(THE RECORDS)
══════════

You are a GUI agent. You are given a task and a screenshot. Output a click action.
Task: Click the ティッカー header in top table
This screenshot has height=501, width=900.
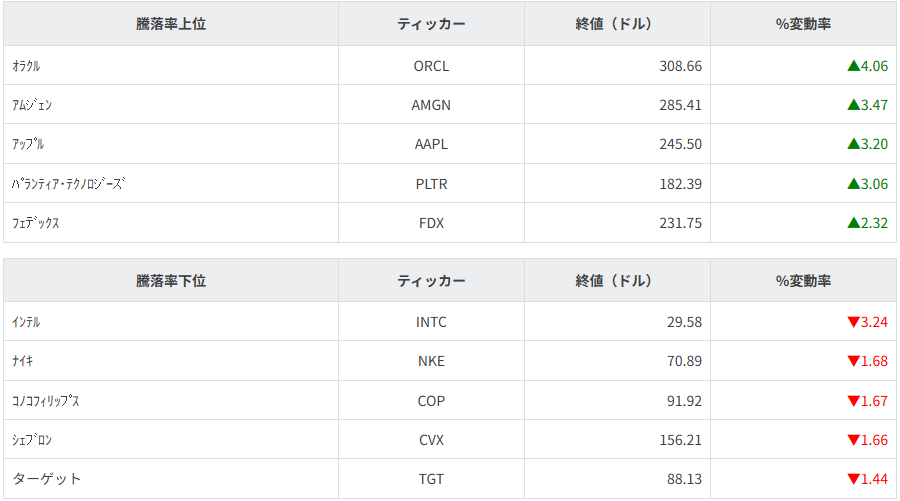[431, 24]
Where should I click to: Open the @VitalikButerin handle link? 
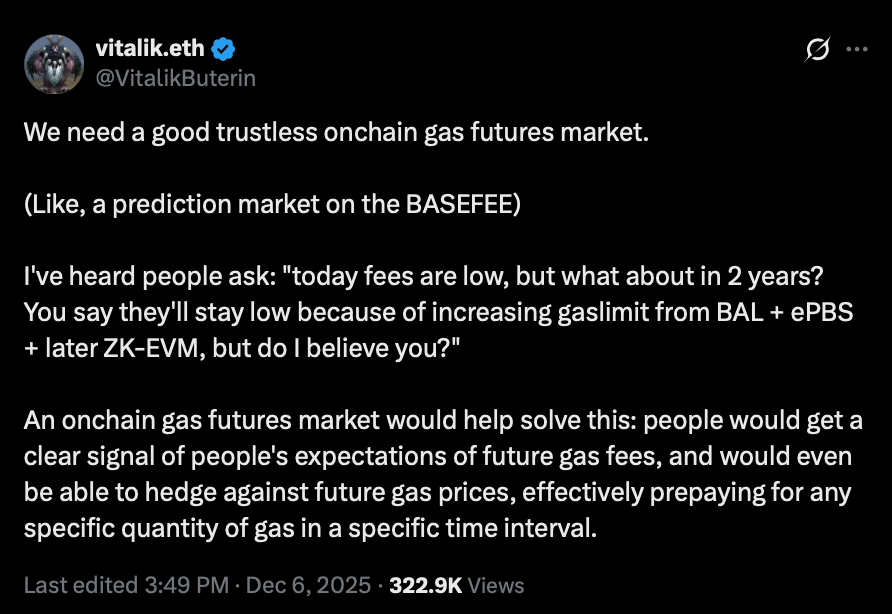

══════════

(SET TASK) Rewrite every line of the data above as a JSON list of strings, one string per line, with blank lines skipped. Leave the pictures out.

(TASK ANSWER)
[
  "You are a GUI agent. You are given a task and a screenshot. Output a click action.",
  "Task: Click the ティッカー header in top table",
  "This screenshot has height=501, width=900.",
  "[431, 24]",
  "Where should I click to: Open the @VitalikButerin handle link? "
]